Nous avons
franchi le
Rubicon : la majorité
d’entre nous a voté notre
adhésion à la Fédération
avec l’AIHUS. Cette décision
difficile, dont la discussion
a nourri nos Assemblées générales
et nos Conseils d’administration
depuis plusieurs années, a été prise le
samedi 23 janvier 2010: décision historique.
La gestation en a été longue et l’accouchement
laborieux, heureusement
notre Président est un obstétricien patient
et compétent. Dire que cette décision a
été prise dans un enthousiasme général
serait beaucoup dire. Certains, dont je
comprends les motifs, ont préféré s’abstenir,
d’autres, dont je suis, ont voté oui avec
regret et nostalgie. Il ne faut pas y voir une
hostilité quelconque envers
l’AIHUS, mais simplement le regret de
n’avoir pas su ou pu maintenir seule et
vivante la Société qui nous avait été
confiée par les membres fondateurs, la
nostalgie d’une certaine atmosphère amicale,
j’allais presque écrire familiale, la nostalgie
également d’une conception de la
sexologie non seulement comme spécialité
médicale mais comme part entière des
Sciences Humaines, et je dois ajouter que
le libéral convaincu que je suis appréciait
particulièrement l’indépendance absolue
de la SFSC vis-à-vis de toute institution
officielle.
Mais il faut bien admettre que la société
en général a changé et la sexologie également.
La prise en charge de l’enseignement
de la sexologie par l’Université nous
a privés de cette ressource. A ce propos on
ne peut que féliciter chaleureusement
ceux d’entre nous qui, au prix d’ un travail
considérable, nous
ont donné accès à
ce que dans mon
ignorance j’appellerais
en gros un
enseignement
post-universitaire.
L’apparition de
médicaments «sexo-actifs» a accru le pouvoir
des Laboratoires Pharmaceutiques et
nous savons que nos congrès ne pourraient
vivre sans leurs subventions, elle a
par ailleurs très logiquement orienté la
sexologie vers une conception plus médicale
de notre pratique et nous avons de
plus en plus entendu parler de «Médecine
sexuelle». Il faut reconnaître que le
Sildenafil et les molécules qui en sont
issues ont permis des progrès scientifiques
importants dans la compréhension
de la physiologie de l’érection, nous rappelant
- et c’est parfois nécessaire - que la
sexualité est aussi soumise aux vicissitudes
du corps et de son vieillissement.
Freud lui-même a toujours été soucieux
de ne pas couper ses recherches sur le
psychisme de la neurophysiologie.
Mais il faut également se garder d’une
évolution regrettable vers une forme
moderne d’hygiénisme, vers une médecine
sexuelle normative, intrusion du pouvoir public médical dans l’intime du
sexuel, nouveau « dispositif de sexualité»

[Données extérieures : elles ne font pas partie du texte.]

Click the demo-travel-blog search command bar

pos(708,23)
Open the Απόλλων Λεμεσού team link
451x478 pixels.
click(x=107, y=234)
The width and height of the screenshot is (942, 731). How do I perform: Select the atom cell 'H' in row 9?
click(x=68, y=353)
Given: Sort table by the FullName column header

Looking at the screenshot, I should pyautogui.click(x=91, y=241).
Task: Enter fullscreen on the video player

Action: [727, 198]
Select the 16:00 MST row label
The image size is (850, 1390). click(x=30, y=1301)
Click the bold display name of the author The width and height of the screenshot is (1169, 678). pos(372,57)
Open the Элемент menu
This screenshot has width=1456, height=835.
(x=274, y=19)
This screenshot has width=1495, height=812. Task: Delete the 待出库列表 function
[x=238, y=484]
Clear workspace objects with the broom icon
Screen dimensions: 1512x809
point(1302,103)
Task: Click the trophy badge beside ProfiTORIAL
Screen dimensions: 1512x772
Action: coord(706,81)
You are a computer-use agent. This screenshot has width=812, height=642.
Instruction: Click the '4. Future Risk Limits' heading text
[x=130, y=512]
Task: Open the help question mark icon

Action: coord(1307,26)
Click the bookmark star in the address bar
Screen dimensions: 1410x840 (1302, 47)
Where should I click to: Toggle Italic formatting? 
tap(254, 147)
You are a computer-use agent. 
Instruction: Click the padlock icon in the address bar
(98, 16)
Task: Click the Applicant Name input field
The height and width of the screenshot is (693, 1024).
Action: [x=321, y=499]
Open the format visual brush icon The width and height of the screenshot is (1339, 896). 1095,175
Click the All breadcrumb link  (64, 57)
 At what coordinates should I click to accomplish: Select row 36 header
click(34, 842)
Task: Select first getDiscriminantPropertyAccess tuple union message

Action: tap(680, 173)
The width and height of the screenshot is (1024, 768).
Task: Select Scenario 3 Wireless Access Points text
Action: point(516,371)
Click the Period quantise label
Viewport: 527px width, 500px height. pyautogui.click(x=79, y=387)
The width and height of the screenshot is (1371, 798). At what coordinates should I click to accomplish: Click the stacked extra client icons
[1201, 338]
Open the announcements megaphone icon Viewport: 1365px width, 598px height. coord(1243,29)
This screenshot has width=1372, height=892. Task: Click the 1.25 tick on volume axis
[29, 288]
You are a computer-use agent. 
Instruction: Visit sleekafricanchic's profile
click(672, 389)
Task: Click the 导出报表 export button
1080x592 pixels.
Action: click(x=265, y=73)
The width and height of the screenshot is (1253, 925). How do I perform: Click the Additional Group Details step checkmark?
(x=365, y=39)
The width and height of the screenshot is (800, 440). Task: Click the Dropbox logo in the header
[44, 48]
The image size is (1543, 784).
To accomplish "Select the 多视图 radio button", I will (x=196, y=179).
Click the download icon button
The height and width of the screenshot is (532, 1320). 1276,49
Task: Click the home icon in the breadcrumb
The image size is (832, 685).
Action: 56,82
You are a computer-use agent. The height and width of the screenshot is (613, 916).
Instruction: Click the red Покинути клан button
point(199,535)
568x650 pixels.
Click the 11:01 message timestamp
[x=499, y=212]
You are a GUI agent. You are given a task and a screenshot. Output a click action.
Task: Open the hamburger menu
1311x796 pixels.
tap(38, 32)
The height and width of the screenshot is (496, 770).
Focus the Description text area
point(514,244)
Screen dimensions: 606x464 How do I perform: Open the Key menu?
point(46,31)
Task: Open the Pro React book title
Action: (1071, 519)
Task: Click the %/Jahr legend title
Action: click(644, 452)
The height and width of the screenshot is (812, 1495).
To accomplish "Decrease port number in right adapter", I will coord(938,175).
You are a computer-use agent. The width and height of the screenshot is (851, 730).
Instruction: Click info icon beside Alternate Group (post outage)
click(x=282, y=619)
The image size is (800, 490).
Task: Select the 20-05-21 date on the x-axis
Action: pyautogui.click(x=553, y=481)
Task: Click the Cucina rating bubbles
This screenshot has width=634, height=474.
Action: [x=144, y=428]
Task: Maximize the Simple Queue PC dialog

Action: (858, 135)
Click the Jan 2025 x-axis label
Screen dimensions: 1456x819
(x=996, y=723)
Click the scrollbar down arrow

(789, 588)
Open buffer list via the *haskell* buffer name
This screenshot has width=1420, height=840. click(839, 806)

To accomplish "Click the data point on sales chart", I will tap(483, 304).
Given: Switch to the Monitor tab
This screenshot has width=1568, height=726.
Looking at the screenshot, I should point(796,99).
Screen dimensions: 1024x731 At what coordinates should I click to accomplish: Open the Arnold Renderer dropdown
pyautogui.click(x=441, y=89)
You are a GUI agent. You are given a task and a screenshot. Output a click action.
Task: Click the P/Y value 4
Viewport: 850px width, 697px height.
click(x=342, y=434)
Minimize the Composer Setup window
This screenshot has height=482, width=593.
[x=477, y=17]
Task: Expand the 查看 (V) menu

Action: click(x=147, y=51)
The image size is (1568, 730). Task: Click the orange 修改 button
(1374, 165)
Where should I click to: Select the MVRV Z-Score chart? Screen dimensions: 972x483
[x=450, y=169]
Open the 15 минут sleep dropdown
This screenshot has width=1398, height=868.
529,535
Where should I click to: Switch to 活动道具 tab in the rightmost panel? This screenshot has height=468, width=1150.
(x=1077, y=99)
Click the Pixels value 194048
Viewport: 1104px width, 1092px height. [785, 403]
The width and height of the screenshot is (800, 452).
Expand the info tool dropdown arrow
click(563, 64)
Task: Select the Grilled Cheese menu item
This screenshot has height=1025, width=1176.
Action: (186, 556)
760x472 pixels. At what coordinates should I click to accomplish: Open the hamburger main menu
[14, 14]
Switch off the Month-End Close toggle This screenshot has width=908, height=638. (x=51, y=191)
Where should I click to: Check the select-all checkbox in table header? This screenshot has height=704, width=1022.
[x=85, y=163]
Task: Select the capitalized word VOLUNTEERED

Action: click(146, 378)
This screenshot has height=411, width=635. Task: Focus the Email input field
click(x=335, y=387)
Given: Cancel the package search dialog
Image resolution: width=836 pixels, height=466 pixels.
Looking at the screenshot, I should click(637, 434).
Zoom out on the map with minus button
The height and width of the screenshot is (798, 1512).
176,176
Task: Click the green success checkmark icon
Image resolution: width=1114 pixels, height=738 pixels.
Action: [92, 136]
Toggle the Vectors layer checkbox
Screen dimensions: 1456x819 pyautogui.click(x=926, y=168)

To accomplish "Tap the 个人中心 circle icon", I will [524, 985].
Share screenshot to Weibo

pour reprendre la formule de Michel
Foucault. Nous savons très bien qu’aucune
molécule ne résoudra durablement le
problème d’une impuissance érectile chez
un homme encore jeune, ni l’absence ou
la perte de désir chez une
jeune femme mais nous
devrons lutter contre cette
croyance et cette attente de
la population y compris
médicale, croyance et attente
entretenue par les médias
et la publicité, sinon notre
spécialité disparaitra au profit des médecins
généralistes d’un côté, des psychiatres
et des psychologues de l’autre.
Il me semble que c’est à ce niveau que
la SFSC va pouvoir et devoir continuer à
faire entendre sa voix spécifique plus que
dans un domaine purement scientifique
où nous avons peut-être moins de
moyens que l’AIHUS.
Quoiqu’il en soit regrets et nostalgie
appartiennent au jadis et s’y complaire
serait mortifère. Avoir fait le choix de la
Fédération, c’est se tourner vers l’avenir :
on n’avance qu’en quittant.
Pour ma part je suis très heureux que
vous m’ayez confié la présidence de
l’Académie des Sciences Sexologiques et
je vous en remercie. Je souhaite qu’elle
reste grâce à vous le dernier bastion d’une
certaine idée de la sexologie. J’ai pensé
pour l’an prochain à un sujet que je vous
soumets :
«La sexualité est-elle un mode d’expression?»